What needs to be done: Retype exactly the lines from the one containing "The height and" through the last line of the records below, including both, and leave out any pictures.

Exercise input:

****************

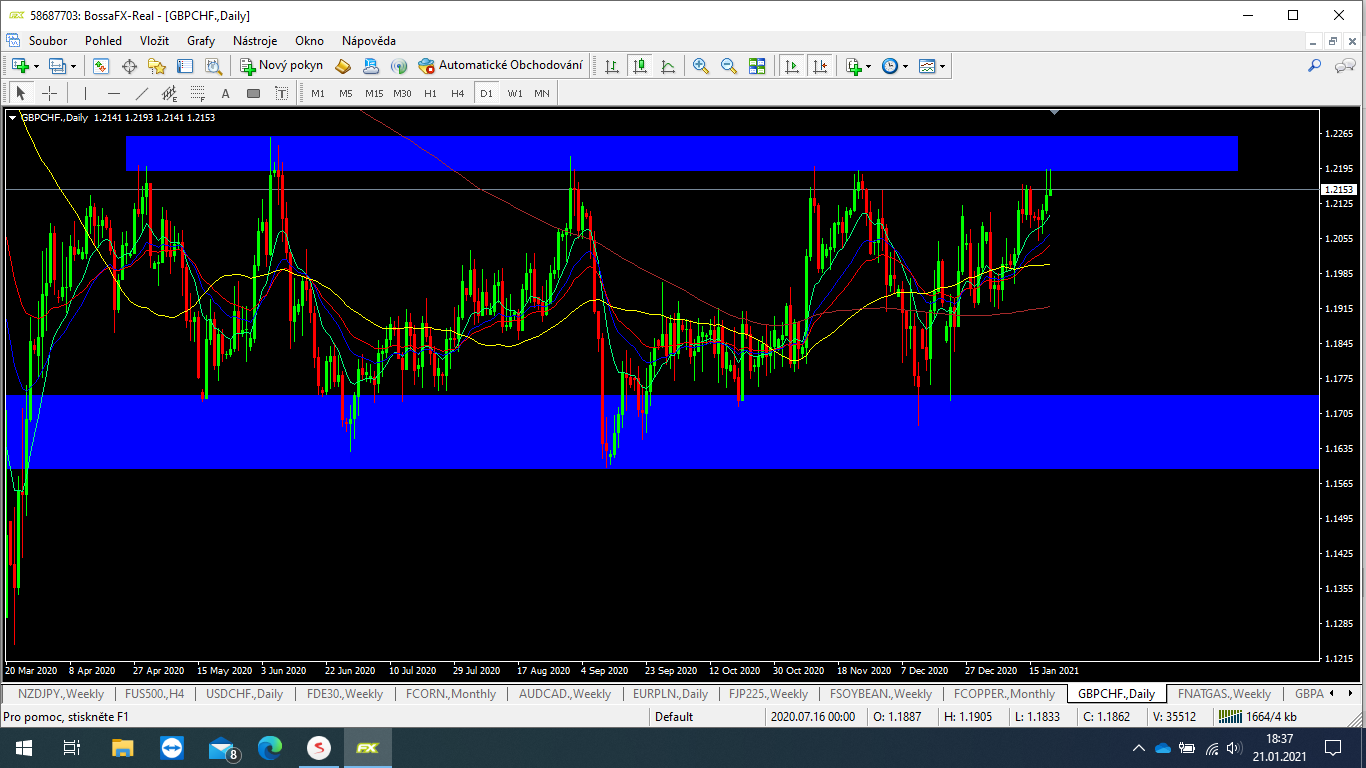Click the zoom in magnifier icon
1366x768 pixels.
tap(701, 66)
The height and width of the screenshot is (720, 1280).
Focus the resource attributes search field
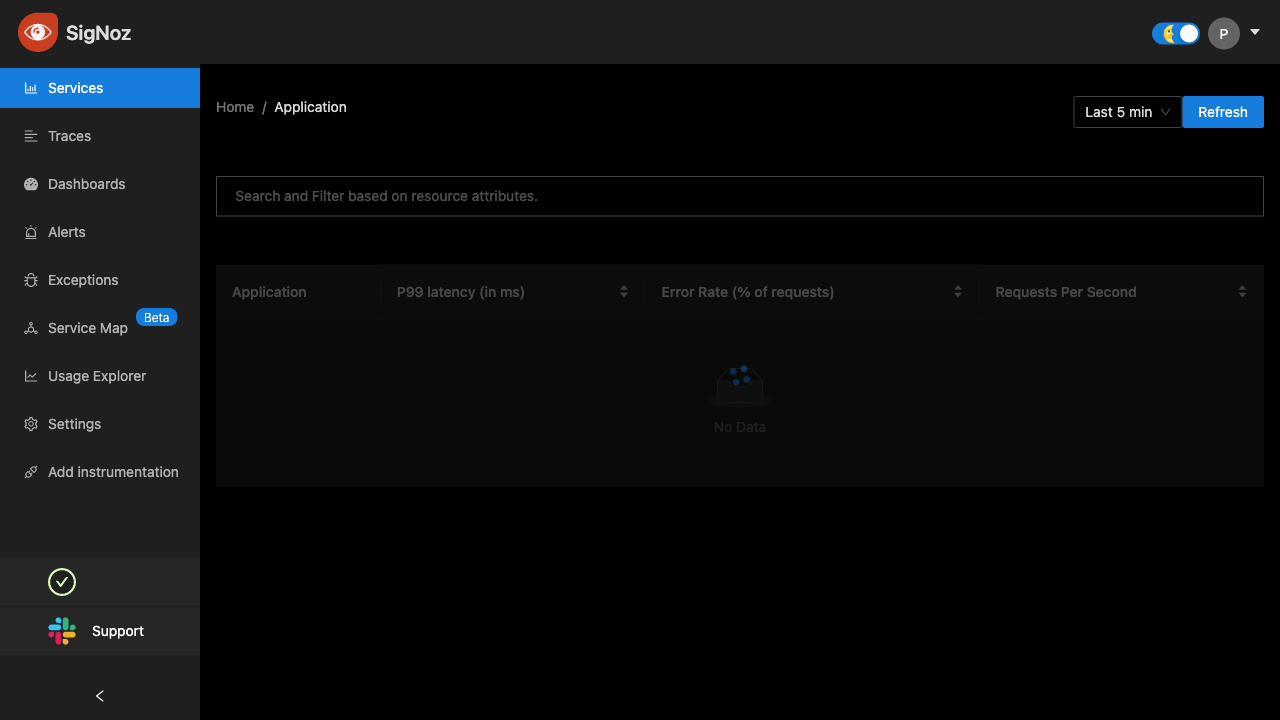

****************

Exercise answer:
The height and width of the screenshot is (720, 1280).
Focus the resource attributes search field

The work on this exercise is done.